EXCERPTED TEXT:
________________

Superconducting maglev trains use the strong magnetic field generated by superconducting materials to allow the trains to hover on the tracks and operate at high speeds. Due to the zero-resistance characteristics of superconducting materials, superconducting maglev trains can operate at faster speeds during operation, with almost no energy loss. At the same time, the stronger magnetic field formed by the superconductors enhances the stability and safety of the train.

Superconducting battery technology uses the characteristics of superconducting materials to achieve ultra-high energy density storage at low temperature, improving the range of electric vehicles and shortening the charging time. In addition, the application of superconducting materials can also improve the motor efficiency of electric vehicles and further reduce energy consumption. Superconducting cable system uses the zero-resistance characteristics of superconducting materials to achieve efficient and low-loss power transmission. This not only improves the efficiency of power transmission, but also saves the volume and weight of the line, saving power consumption for urban traffic systems, such as traffic lights.

Yang Minghao and other scholars have analyzed the electromagnetic coupling of high temperature superconducting electric maglev and the development of high temperature superconductor [9].

Zeng Jingsong and other scholars have carried out dynamic modeling and dynamic response analysis of superconducting maglev vehicles [10].

4. Challenge and optimization outlook

The first is temperature, and their critical temperature remains well below room temperature. This limitation makes the research and application of superconducting technology greatly restricted, because it is necessary to maintain the superconducting state at very low temperature, which makes the research environment of superconducting materials extremely harsh, so the research of superconducting materials will spend a lot of time and money.

________________

(Extracted records)
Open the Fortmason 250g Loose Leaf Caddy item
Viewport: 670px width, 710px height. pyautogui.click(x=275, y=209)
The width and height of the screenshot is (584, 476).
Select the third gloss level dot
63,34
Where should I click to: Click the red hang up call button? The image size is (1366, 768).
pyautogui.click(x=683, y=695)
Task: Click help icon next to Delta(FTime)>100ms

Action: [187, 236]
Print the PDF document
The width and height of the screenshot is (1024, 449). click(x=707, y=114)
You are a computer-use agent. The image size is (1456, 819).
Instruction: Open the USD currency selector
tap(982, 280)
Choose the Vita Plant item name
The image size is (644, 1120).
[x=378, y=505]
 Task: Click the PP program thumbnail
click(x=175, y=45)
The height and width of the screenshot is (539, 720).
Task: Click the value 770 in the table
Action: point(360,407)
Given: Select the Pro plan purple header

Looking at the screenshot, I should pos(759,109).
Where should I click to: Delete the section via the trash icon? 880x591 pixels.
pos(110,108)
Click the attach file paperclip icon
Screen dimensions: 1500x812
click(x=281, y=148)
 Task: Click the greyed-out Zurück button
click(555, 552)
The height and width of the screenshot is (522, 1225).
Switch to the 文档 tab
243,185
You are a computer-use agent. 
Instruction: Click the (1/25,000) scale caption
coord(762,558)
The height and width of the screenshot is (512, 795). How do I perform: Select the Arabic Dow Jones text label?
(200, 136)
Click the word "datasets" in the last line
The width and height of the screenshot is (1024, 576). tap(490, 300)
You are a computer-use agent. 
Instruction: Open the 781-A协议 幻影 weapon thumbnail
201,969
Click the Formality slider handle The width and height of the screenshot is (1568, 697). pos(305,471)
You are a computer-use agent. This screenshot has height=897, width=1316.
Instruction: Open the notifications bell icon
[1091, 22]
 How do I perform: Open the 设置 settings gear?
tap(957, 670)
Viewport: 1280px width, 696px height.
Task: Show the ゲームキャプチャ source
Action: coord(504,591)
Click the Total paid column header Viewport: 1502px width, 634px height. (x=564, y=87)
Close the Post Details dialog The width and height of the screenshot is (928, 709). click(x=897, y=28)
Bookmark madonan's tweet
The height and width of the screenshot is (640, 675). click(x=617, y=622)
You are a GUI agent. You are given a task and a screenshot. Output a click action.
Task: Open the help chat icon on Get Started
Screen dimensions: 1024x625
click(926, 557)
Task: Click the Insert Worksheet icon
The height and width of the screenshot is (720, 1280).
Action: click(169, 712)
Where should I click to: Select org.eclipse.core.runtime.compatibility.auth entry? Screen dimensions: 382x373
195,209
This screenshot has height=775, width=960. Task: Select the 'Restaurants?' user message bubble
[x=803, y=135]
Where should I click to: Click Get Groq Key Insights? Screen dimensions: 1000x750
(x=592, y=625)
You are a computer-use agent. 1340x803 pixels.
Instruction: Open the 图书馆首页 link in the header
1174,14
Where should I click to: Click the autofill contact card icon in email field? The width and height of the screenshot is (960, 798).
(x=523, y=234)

________________

WORK REQUEST 1: In the superconductivity passage, what is the first challenge facing superconducting materials?
WORK REQUEST 2: List every technology in the superconductivity passage whose name begins with the word "superconducting."
WORK REQUEST 3: Resume the superconductivity passage after its final sentence.
The listing is separate material and is not part of the superconductivity passage.

ANSWER SPACE 1: Their critical temperature remains well below room temperature.

ANSWER SPACE 2: Superconducting maglev trains, superconducting battery technology, superconducting cable system

ANSWER SPACE 3:
Secondly, the preparation process is complex and the cost is high. The preparation of superconducting materials requires high precision equipment and complex process, which makes the cost of superconducting materials high. The cost of raw materials, energy consumption during preparation, and investment in related equipment are all factors leading to high costs.

Then comes the stability and reliability of the material. In practical application, superconducting materials need to have good physical and chemical stability to ensure that the material will not denature and lead to the disappearance of the superconducting state. Therefore, further research on the stability and reliability of superconducting materials is needed to improve the application effect of superconducting technology.

Finally, there are safety problems. There may be some safety problems in the application of superconducting technology, such as magnetic field leakage of superconducting magnet and short circuit of superconducting cable.

This hopes that through these studies, the practical application of superconducting materials can be further removed from people's life. This hopes that other researchers will work on this so that superconducting technology can benefit mankind earlier, even though the path will be difficult.

5. Conclusion

This paper introduces the history of superconductivity, where the phenomenon of superconductivity was discovered in 1911, and the classification of superconductors, low temperature superconductors and high temperature superconductors. This paper also analyzes the application possibilities of superconductors in three fields. In computer science, the application of superconductors can produce high density, low power consumption memory; in energy transmission, superconductors have no resistance, current can flow without resistance, improve efficiency, and can support greater current density to transmit more electricity in the same cross-sectional area; in terms of traffic, the magnetic field generated by superconducting materials can hover in orbit and run at high speed. In the end, this paper challenges the development prospect of superconductors. The biggest problem of the difficulty of superconductors is the working temperature, the stability and reliability of superconductors, and finally, the security problem. How to ensure that these problems will not occur is another big problem in the development of superconductors.